Dan jika bunga‑bunga
mawar mengeluarkan bau keringat kuda. Demikian pula aku heran padamu yang telah
menukar sorga dengan dunia. Aku tak ingin memahamimu.”
“Kutunjukkan padamu kejijikanku atas cara hidupmu, kutolak
dua juta itu yang pernah kuimpikan sebagai sorga, dan yang kini kuanggap hina.
Aku cabut hakku atasnya, aku akan keluar dari sini lima menit sebelum waktunya,
dengan demikian akan batallah persetujuan itu.”
Setelah membacanya, sang bankir meletakkan kembali kertas
tersebut di atas meja, dikecupnya kepala orang asing itu, dan iapun mulai
menangis.
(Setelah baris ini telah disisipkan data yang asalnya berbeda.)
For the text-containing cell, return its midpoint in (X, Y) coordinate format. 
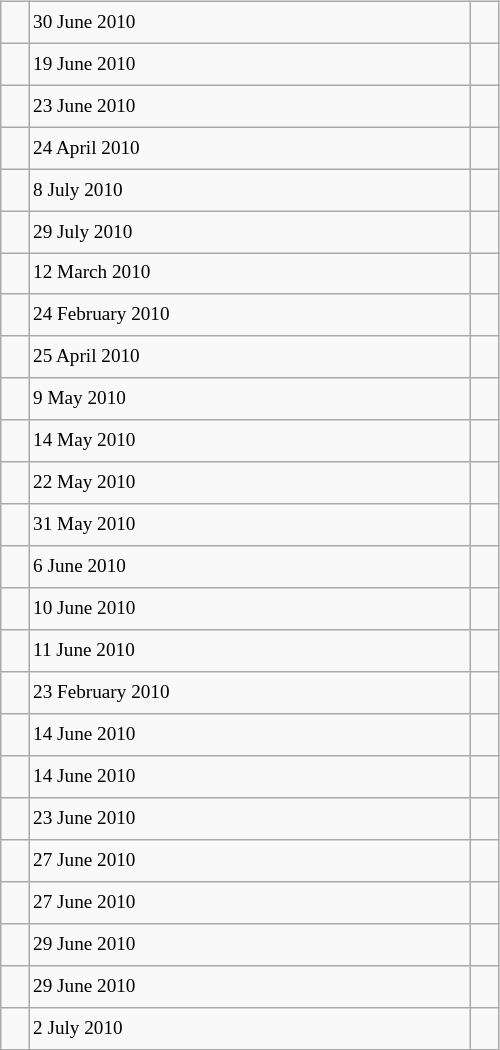
12 March 2010 (249, 274)
14 May 2010 (249, 441)
19 June 2010 (249, 64)
8 July 2010 (249, 190)
9 May 2010 (249, 399)
2 July 2010 (249, 1028)
25 April 2010 (249, 357)
30 June 2010 (249, 22)
22 May 2010 (249, 483)
23 February 2010 (249, 693)
29 July 2010 (249, 232)
24 April 2010 (249, 148)
11 June 2010 (249, 651)
24 February 2010 (249, 315)
6 June 2010 (249, 567)
10 June 2010 (249, 609)
31 May 2010 (249, 525)
Find where the given text appears and provide that cell's center as (X, Y) coordinate. 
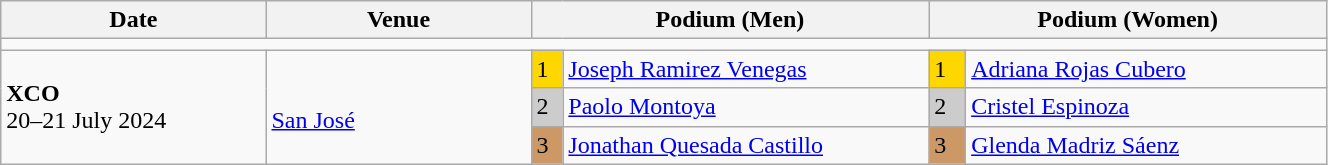
Podium (Women) (1128, 20)
San José (398, 107)
XCO 20–21 July 2024 (134, 107)
Podium (Men) (730, 20)
Paolo Montoya (746, 107)
Adriana Rojas Cubero (1146, 69)
Glenda Madriz Sáenz (1146, 145)
Joseph Ramirez Venegas (746, 69)
Venue (398, 20)
Date (134, 20)
Jonathan Quesada Castillo (746, 145)
Cristel Espinoza (1146, 107)
Output the [X, Y] coordinate of the center of the cell containing the given text.  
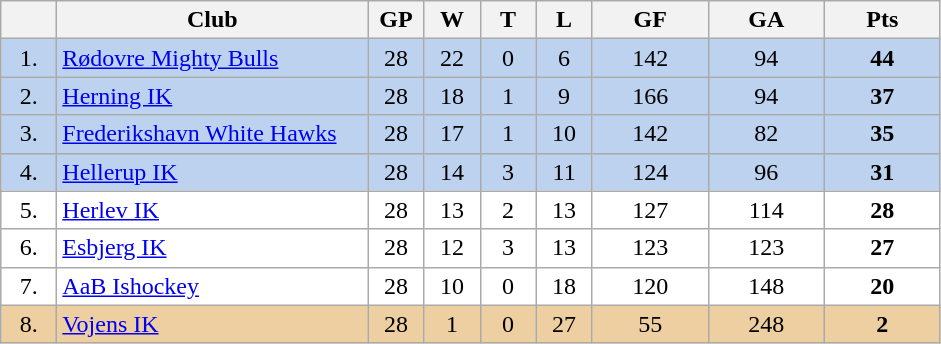
Esbjerg IK [212, 248]
W [452, 20]
22 [452, 58]
17 [452, 134]
148 [766, 286]
Rødovre Mighty Bulls [212, 58]
124 [650, 172]
Herlev IK [212, 210]
6 [564, 58]
14 [452, 172]
4. [29, 172]
11 [564, 172]
AaB Ishockey [212, 286]
Frederikshavn White Hawks [212, 134]
Hellerup IK [212, 172]
Club [212, 20]
31 [882, 172]
96 [766, 172]
1. [29, 58]
7. [29, 286]
44 [882, 58]
2. [29, 96]
82 [766, 134]
35 [882, 134]
12 [452, 248]
55 [650, 324]
166 [650, 96]
37 [882, 96]
Vojens IK [212, 324]
T [508, 20]
120 [650, 286]
8. [29, 324]
248 [766, 324]
Herning IK [212, 96]
GA [766, 20]
5. [29, 210]
3. [29, 134]
9 [564, 96]
6. [29, 248]
20 [882, 286]
GF [650, 20]
GP [396, 20]
Pts [882, 20]
114 [766, 210]
L [564, 20]
127 [650, 210]
For the text-containing cell, return its midpoint in (X, Y) coordinate format. 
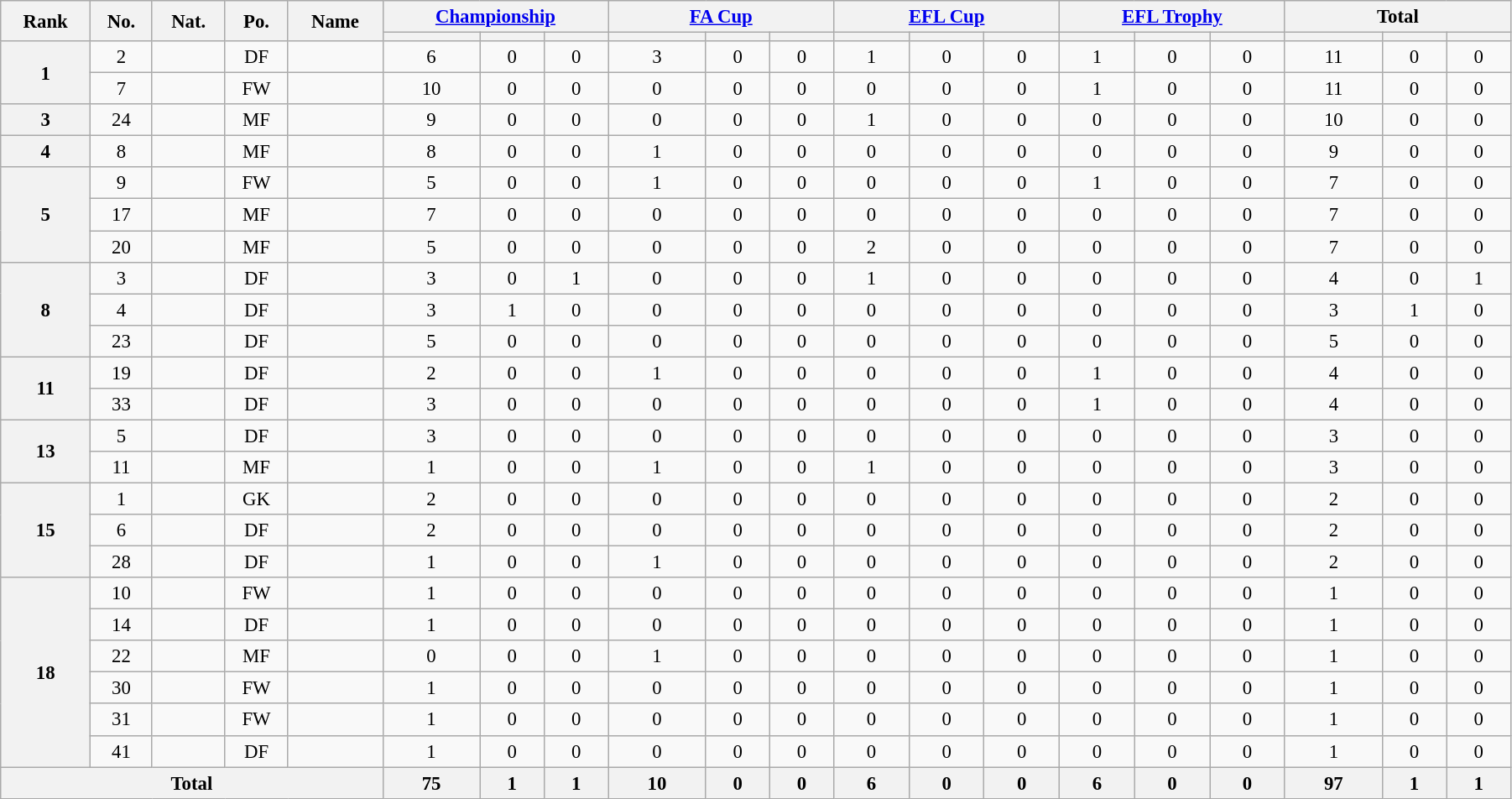
97 (1333, 783)
30 (122, 688)
EFL Trophy (1173, 17)
20 (122, 247)
GK (257, 498)
19 (122, 373)
Championship (495, 17)
EFL Cup (946, 17)
No. (122, 21)
24 (122, 120)
Po. (257, 21)
75 (431, 783)
23 (122, 341)
17 (122, 215)
15 (45, 530)
13 (45, 451)
Name (336, 21)
33 (122, 404)
14 (122, 625)
22 (122, 656)
28 (122, 562)
Rank (45, 21)
Nat. (188, 21)
18 (45, 672)
41 (122, 751)
31 (122, 720)
FA Cup (722, 17)
For the text-containing cell, return its midpoint in (x, y) coordinate format. 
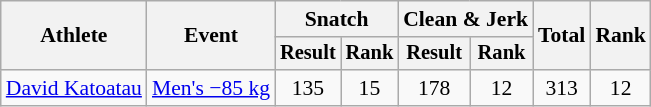
313 (562, 88)
Event (211, 36)
Snatch (336, 19)
Clean & Jerk (466, 19)
David Katoatau (74, 88)
Men's −85 kg (211, 88)
178 (434, 88)
135 (308, 88)
Athlete (74, 36)
Total (562, 36)
15 (370, 88)
Provide the [x, y] coordinate of the cell's center where the given text is located.  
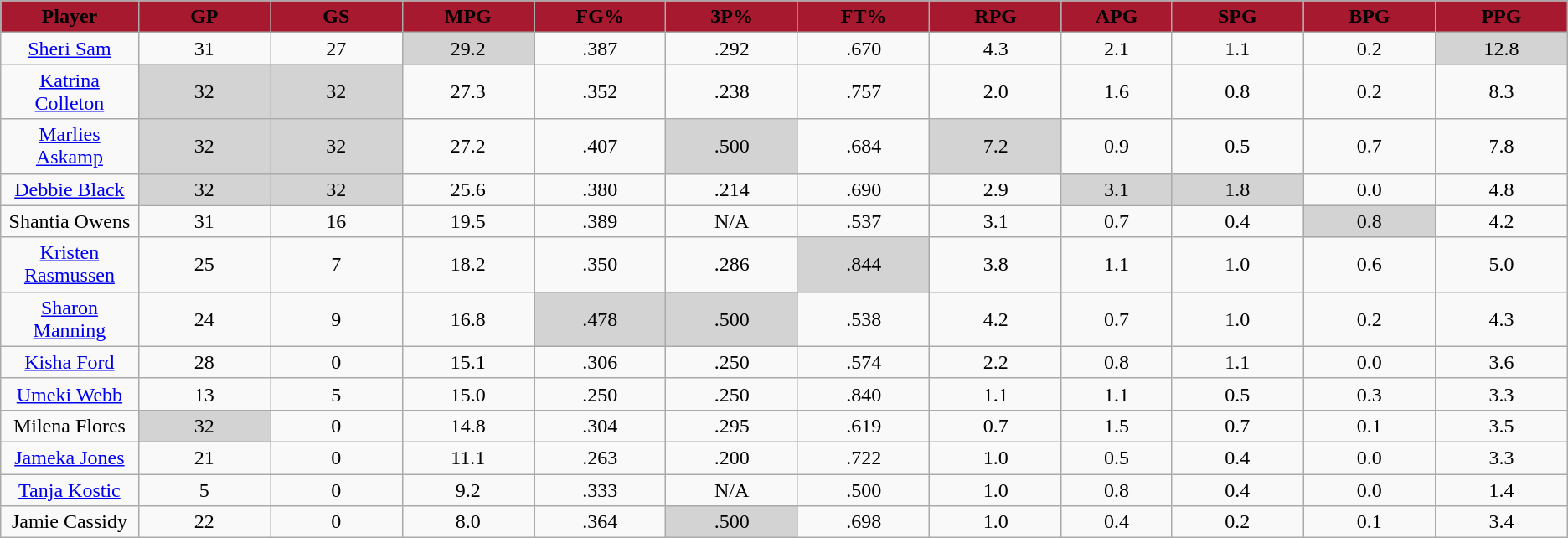
.263 [600, 457]
7 [337, 265]
24 [204, 318]
15.0 [467, 394]
Sharon Manning [70, 318]
.537 [863, 221]
.333 [600, 490]
.690 [863, 189]
Marlies Askamp [70, 146]
.292 [732, 49]
Debbie Black [70, 189]
.574 [863, 362]
3.8 [995, 265]
.684 [863, 146]
14.8 [467, 426]
11.1 [467, 457]
1.5 [1116, 426]
2.9 [995, 189]
2.0 [995, 92]
5.0 [1502, 265]
Umeki Webb [70, 394]
9 [337, 318]
.619 [863, 426]
.844 [863, 265]
.200 [732, 457]
2.2 [995, 362]
25.6 [467, 189]
Shantia Owens [70, 221]
1.6 [1116, 92]
Kristen Rasmussen [70, 265]
1.4 [1502, 490]
27.3 [467, 92]
.387 [600, 49]
8.3 [1502, 92]
7.8 [1502, 146]
MPG [467, 17]
.698 [863, 522]
28 [204, 362]
27 [337, 49]
2.1 [1116, 49]
18.2 [467, 265]
RPG [995, 17]
Jamie Cassidy [70, 522]
.352 [600, 92]
.478 [600, 318]
.238 [732, 92]
27.2 [467, 146]
Sheri Sam [70, 49]
.840 [863, 394]
.306 [600, 362]
.214 [732, 189]
0.6 [1369, 265]
16 [337, 221]
29.2 [467, 49]
Player [70, 17]
FT% [863, 17]
12.8 [1502, 49]
.389 [600, 221]
APG [1116, 17]
Katrina Colleton [70, 92]
.286 [732, 265]
3.6 [1502, 362]
3.4 [1502, 522]
.722 [863, 457]
0.9 [1116, 146]
.538 [863, 318]
25 [204, 265]
.364 [600, 522]
3P% [732, 17]
8.0 [467, 522]
0.3 [1369, 394]
1.8 [1238, 189]
GP [204, 17]
Tanja Kostic [70, 490]
15.1 [467, 362]
9.2 [467, 490]
13 [204, 394]
.407 [600, 146]
16.8 [467, 318]
19.5 [467, 221]
Milena Flores [70, 426]
.350 [600, 265]
Jameka Jones [70, 457]
22 [204, 522]
3.5 [1502, 426]
BPG [1369, 17]
21 [204, 457]
.670 [863, 49]
.380 [600, 189]
FG% [600, 17]
.304 [600, 426]
7.2 [995, 146]
Kisha Ford [70, 362]
.757 [863, 92]
.295 [732, 426]
GS [337, 17]
4.8 [1502, 189]
PPG [1502, 17]
SPG [1238, 17]
Return [X, Y] of the center of cell containing provided text 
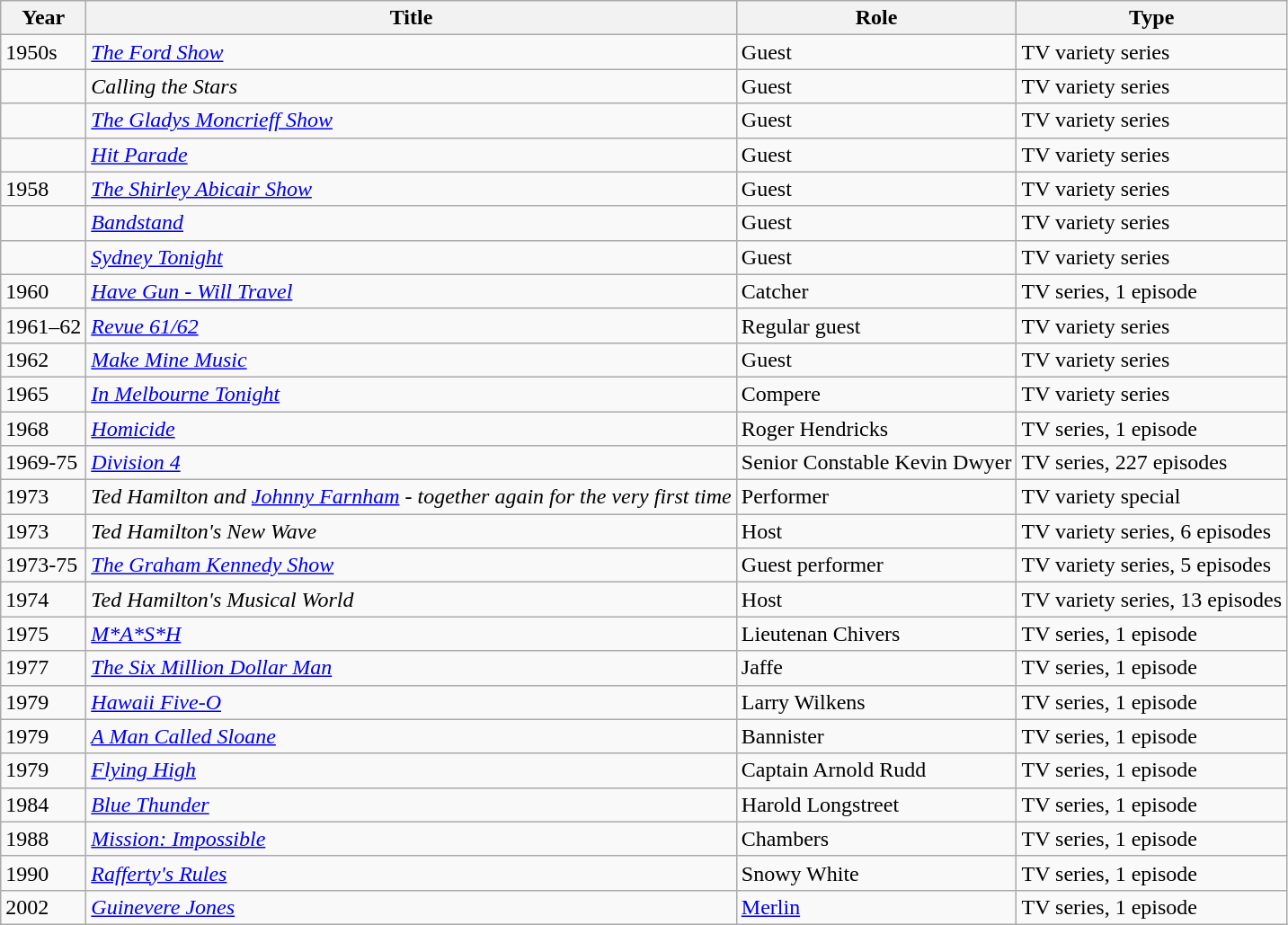
The Six Million Dollar Man [412, 668]
The Graham Kennedy Show [412, 565]
Larry Wilkens [876, 702]
Captain Arnold Rudd [876, 770]
Snowy White [876, 873]
1973-75 [43, 565]
2002 [43, 907]
Revue 61/62 [412, 325]
TV variety series, 6 episodes [1152, 531]
1988 [43, 839]
Calling the Stars [412, 86]
Title [412, 18]
Bandstand [412, 223]
Blue Thunder [412, 804]
Ted Hamilton's New Wave [412, 531]
Bannister [876, 736]
Flying High [412, 770]
Performer [876, 497]
Guinevere Jones [412, 907]
Senior Constable Kevin Dwyer [876, 463]
M*A*S*H [412, 634]
1950s [43, 52]
Hit Parade [412, 155]
1960 [43, 291]
The Shirley Abicair Show [412, 189]
Jaffe [876, 668]
1975 [43, 634]
Ted Hamilton and Johnny Farnham - together again for the very first time [412, 497]
The Gladys Moncrieff Show [412, 120]
Sydney Tonight [412, 257]
1990 [43, 873]
Year [43, 18]
Type [1152, 18]
Guest performer [876, 565]
Make Mine Music [412, 360]
1984 [43, 804]
Lieutenan Chivers [876, 634]
TV variety series, 13 episodes [1152, 600]
TV series, 227 episodes [1152, 463]
Ted Hamilton's Musical World [412, 600]
A Man Called Sloane [412, 736]
1969-75 [43, 463]
In Melbourne Tonight [412, 394]
Roger Hendricks [876, 429]
Catcher [876, 291]
Role [876, 18]
Chambers [876, 839]
1968 [43, 429]
TV variety special [1152, 497]
1961–62 [43, 325]
Compere [876, 394]
TV variety series, 5 episodes [1152, 565]
1965 [43, 394]
Merlin [876, 907]
Harold Longstreet [876, 804]
1962 [43, 360]
Have Gun - Will Travel [412, 291]
1974 [43, 600]
Mission: Impossible [412, 839]
Regular guest [876, 325]
1977 [43, 668]
The Ford Show [412, 52]
Hawaii Five-O [412, 702]
1958 [43, 189]
Rafferty's Rules [412, 873]
Division 4 [412, 463]
Homicide [412, 429]
Locate the cell with the specified text and output its [x, y] center coordinate. 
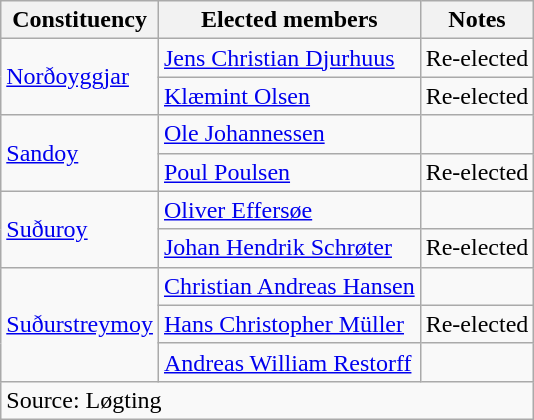
Ole Johannessen [289, 134]
Christian Andreas Hansen [289, 286]
Johan Hendrik Schrøter [289, 248]
Sandoy [80, 153]
Suðurstreymoy [80, 324]
Jens Christian Djurhuus [289, 58]
Constituency [80, 20]
Source: Løgting [268, 400]
Poul Poulsen [289, 172]
Elected members [289, 20]
Suðuroy [80, 229]
Klæmint Olsen [289, 96]
Notes [477, 20]
Andreas William Restorff [289, 362]
Oliver Effersøe [289, 210]
Hans Christopher Müller [289, 324]
Norðoyggjar [80, 77]
Search for the cell housing the specified text and yield its [X, Y] center coordinate. 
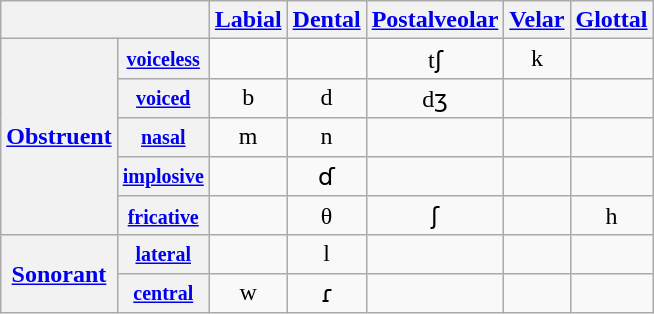
θ [326, 216]
tʃ [435, 59]
Labial [248, 20]
nasal [163, 137]
lateral [163, 254]
ʃ [435, 216]
ɗ [326, 176]
voiceless [163, 59]
fricative [163, 216]
Dental [326, 20]
Glottal [612, 20]
n [326, 137]
m [248, 137]
b [248, 98]
ɾ [326, 293]
Sonorant [59, 274]
Postalveolar [435, 20]
w [248, 293]
central [163, 293]
h [612, 216]
Velar [537, 20]
k [537, 59]
voiced [163, 98]
d [326, 98]
implosive [163, 176]
l [326, 254]
Obstruent [59, 137]
dʒ [435, 98]
Output the [X, Y] coordinate of the center of the cell containing the given text.  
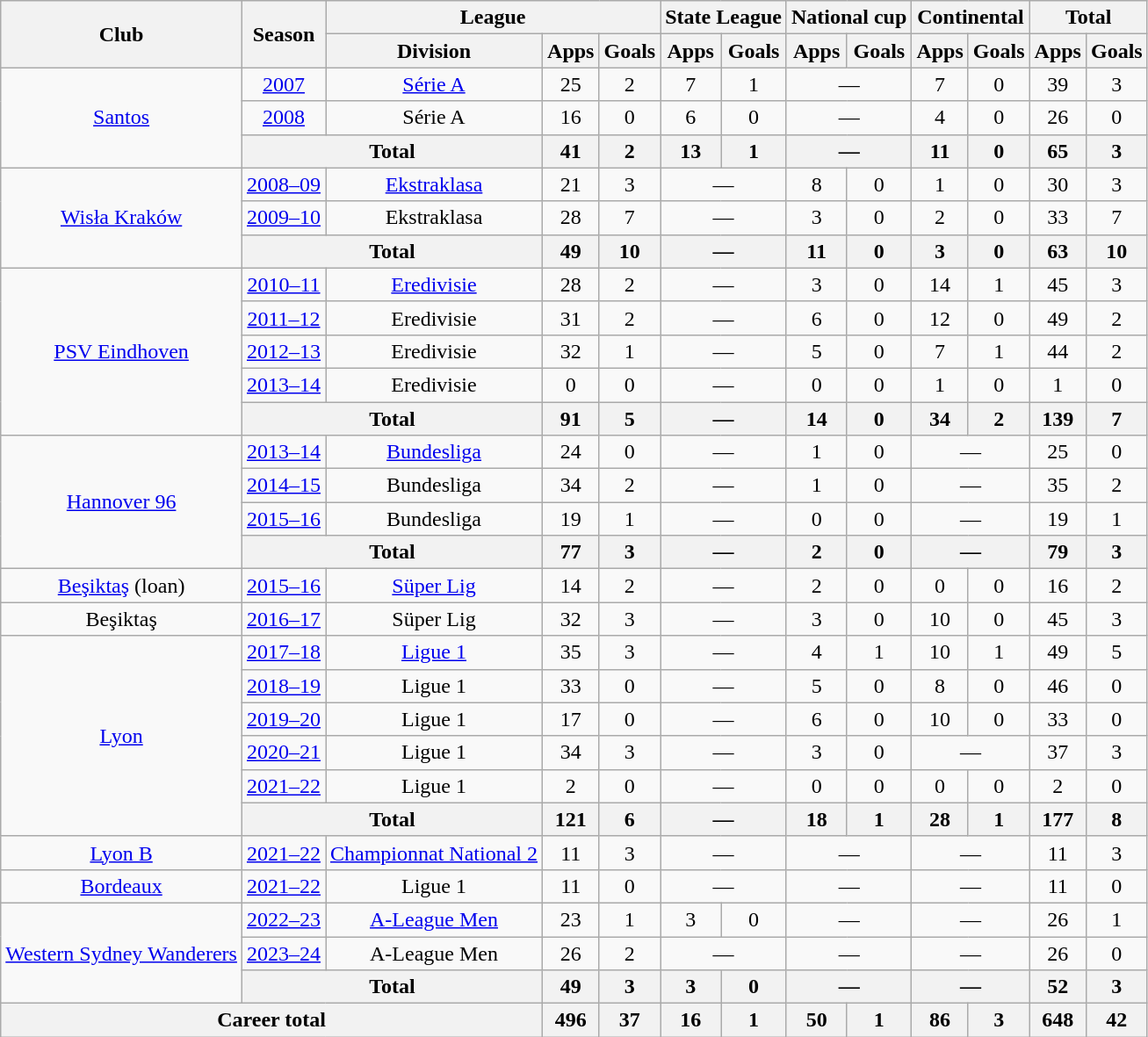
Bordeaux [121, 886]
18 [816, 819]
Championnat National 2 [434, 853]
177 [1058, 819]
PSV Eindhoven [121, 351]
139 [1058, 419]
12 [940, 318]
13 [690, 151]
42 [1116, 1021]
46 [1058, 686]
Season [283, 34]
2023–24 [283, 953]
Western Sydney Wanderers [121, 953]
2011–12 [283, 318]
Lyon [121, 736]
44 [1058, 351]
National cup [848, 18]
2008 [283, 118]
Division [434, 51]
52 [1058, 987]
Continental [971, 18]
63 [1058, 251]
Santos [121, 118]
86 [940, 1021]
League [492, 18]
2020–21 [283, 753]
77 [571, 552]
2008–09 [283, 184]
2016–17 [283, 619]
2012–13 [283, 351]
39 [1058, 84]
17 [571, 719]
121 [571, 819]
2017–18 [283, 653]
Wisła Kraków [121, 218]
91 [571, 419]
65 [1058, 151]
Beşiktaş (loan) [121, 586]
24 [571, 452]
23 [571, 920]
648 [1058, 1021]
30 [1058, 184]
41 [571, 151]
Club [121, 34]
2014–15 [283, 486]
79 [1058, 552]
Hannover 96 [121, 502]
2009–10 [283, 218]
2018–19 [283, 686]
2022–23 [283, 920]
2019–20 [283, 719]
31 [571, 318]
2010–11 [283, 285]
2007 [283, 84]
Career total [272, 1021]
State League [724, 18]
496 [571, 1021]
Lyon B [121, 853]
50 [816, 1021]
21 [571, 184]
Beşiktaş [121, 619]
Search for the cell housing the specified text and yield its [x, y] center coordinate. 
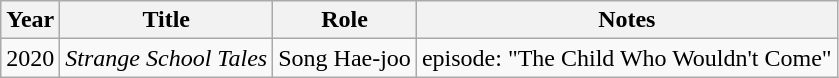
Role [345, 20]
Notes [626, 20]
2020 [30, 58]
Year [30, 20]
Song Hae-joo [345, 58]
Title [166, 20]
Strange School Tales [166, 58]
episode: "The Child Who Wouldn't Come" [626, 58]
Ia keluar dari paviliun itu. Tak pernah sebelumnya, bahkan juga
setelah mengalami kerugian besar di bursa saham, ia merasa begitu jijik kepada
dirinya sendiri seperti sekarang ini. Setelah tiba di rumah, ia membaringkan
tubuhnya di atas dipan, tapi gejolak batin dan air mata menahannya untuk tidur
selama beberapa saat.
Pada paginya sang pengawas yang malang mendatanginya dengan
berlari‑lari dan
melaporkan bahwa mereka telah melihat pria yang tinggal di paviliun itu memanjat
jendela dan turun ke kebun. Ia telah pergi ke pintu gerbang dan menghilang.
Sang bankir segera pergi bersama para pembantunya ke paviliun tadi dan
mendapatkan tahanannya telah melepaskan diri. Untuk menghindari desas‑desus yang tak diinginkan ia mengambil
surat yang berisi pernyataan penolakan itu dari atas meja dan setelah kembali
ke rumah menyimpannya di peti besinya.